Both Kubernetes and the Orchestrator keep a state and the operator doesn’t know which one to listen to, which leads to an information flow conflict. To fix this, we chose to implement a reconciliation loop between Orchestrator and Kubernetes which reconciles the state between the two, at every few seconds.

Orchestrator overview

On the one hand, the Orchestrator is responsible for updating replication topology in emergency situations and to observe the current status of the MySQL cluster. On the other hand, the Operator reconciles the desired replication topology into Orchestrator and provides service discovery. Even if the Orchestrator data is lost, the operator is able to restore all the data to the Orchestrator.

As a conclusion, the operator has to take decisions based only on the information found in Kubernetes which is up-to-date, thanks to the reconciliation loop.

PVC clean-up

Another challenge was how Kubernetes manages Persistent Volumes or PVs. The MySQL data is being stored in PVs managed by the statefulset. But this implies that when a cluster is scaled down, the volume is not deleted which means the data could become obsolete after a while. When the statefulset is scaled up again, the replication can fail.

MySQL PVC clean-up

To fix this we implemented a cleaner that deletes the Persistent Volume Claim (PVC) when the cluster is scaled down, except for node 0 which is a special case and the data should be kept as long as the cluster exists, to avoid losing cluster data.

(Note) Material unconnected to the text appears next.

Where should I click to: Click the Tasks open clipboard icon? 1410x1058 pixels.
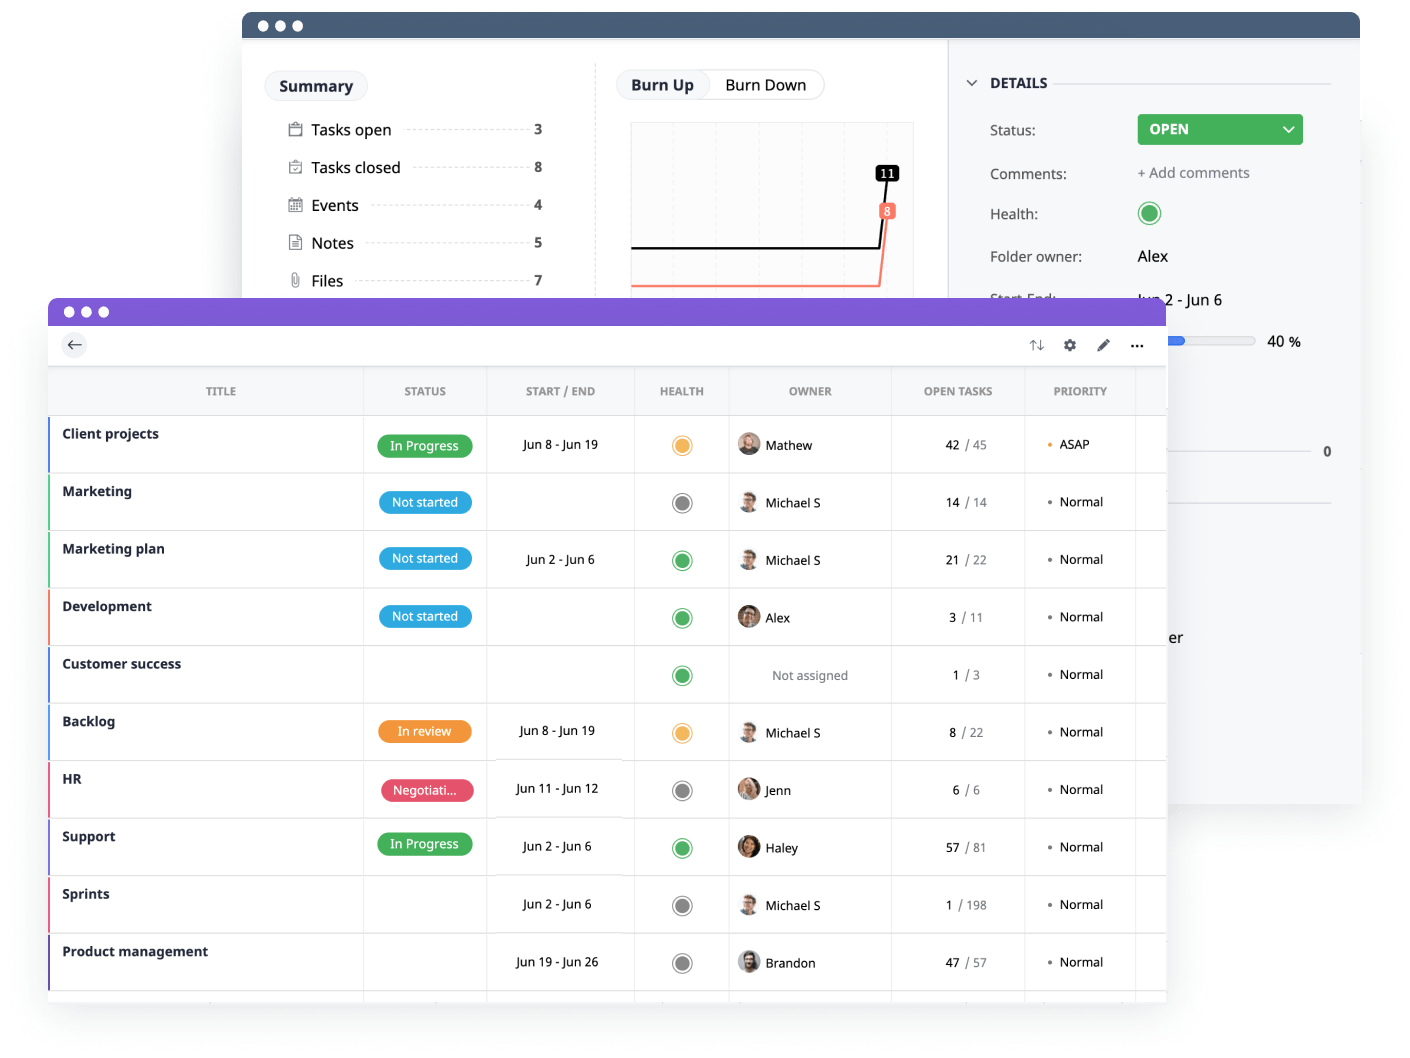click(x=295, y=129)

Operator upgrades / deployment

A common problem in the world of operators is CRD management. Currently, the defacto standard for packaging applications is helm. If you are a helm user, you probably know that CRD management is still very painful, because helm does not provide an upgrade path for CRDs.

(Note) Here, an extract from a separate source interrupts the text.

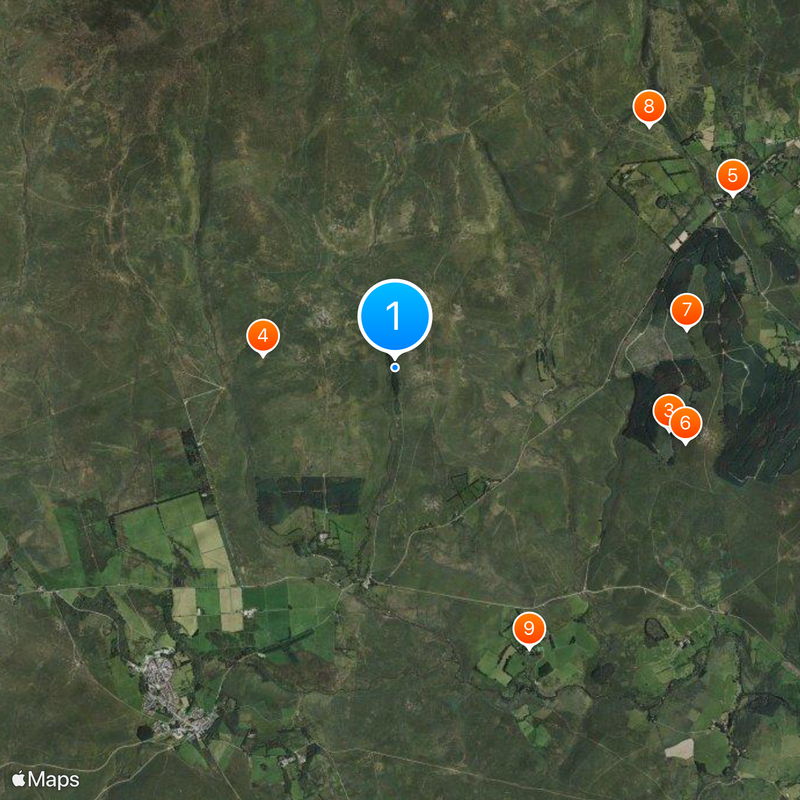Click the small blue location dot

(x=395, y=367)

More to it, the MySQL Operator is still in development and CRDs specifications are still subject to change. This made us install CRDs without validation to minimize user intervention at upgrades. However, we hope this to be only a temporary solution until Helm improves its support for managing CRDs.

MySQL Upgrade

A specific challenge for this operator is how MySQL upgrades are performed. Kubernetes already provides upgrade policies like rolling updates (update policy). But that’s not exactly gentle with MySQL as it can choose to upgrade the master first, which then forces a failover to the replica. And when the replica is updated, it triggers another failover, which is unnecessary and can be avoided if the master is the last one to be updated. Conclusion: master should be the last one standing to avoid failover flip-flop or downtime.

Handling MySQL Upgrades

A contributor came up with an idea to use On Delete policy, which better fits our needs since the operator can choose which pod to update. In this way, we can control the order in which the pods are upgraded.

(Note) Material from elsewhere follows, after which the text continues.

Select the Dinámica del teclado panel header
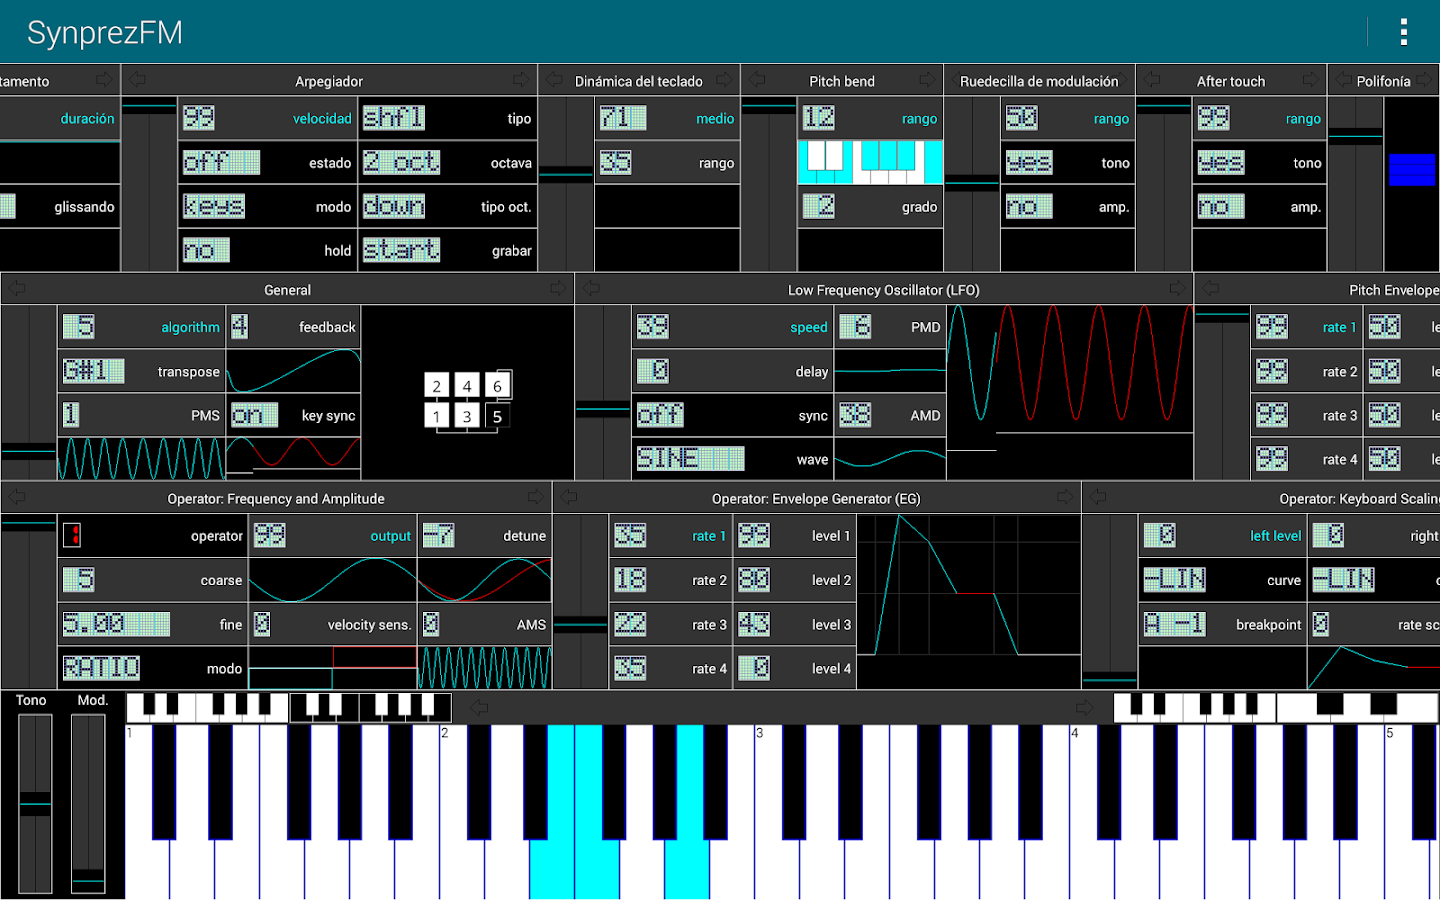1440x900 pixels. (638, 81)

We tried to use other techniques as well, like pod finalizers, to block pod deletion until the failover is done. However, we hit a dead end because we misunderstood how Kubernetes finalizers work. Also, using containers lifecycle hooks to trigger a failover was proven to be too complicated. So we chose to implement ‘On Delete’ policy which is still work-in-progress.

Project status

The Operator is still in alpha version, and we’re really close to beta. We have great feedback from the community and some major organizations, including Platform9, Heureka, Agriterra or Kinvolk, actively use and contribute to it.

We would like to invite you to visit the project page on Github and for any questions to join the #mysql-operator slack channel.

We’ve also written detailed tutorials on how to set up a MySQL cluster using the Bitpoke MySQL Kubernetes Operator on Google, AWS, Azure, and DigitalOcean, be sure to check them out.

Future plans

We plan to integrate the MySQL Operator with various Marketplaces, including Google Cloud Marketplace, OperatorHub, and AWS Marketplace, to make it easier for end users to install it.

We also plan to add CRD validation and webhooks, and multiple backup policies for granular control over backups.

To make it easy for your application to connect to the cluster, we will integrate ProxySQL. Instead of using 2 services (the Master service and the Healthy nodes service), the app can connect only to ProxySQL which will do the routing for you.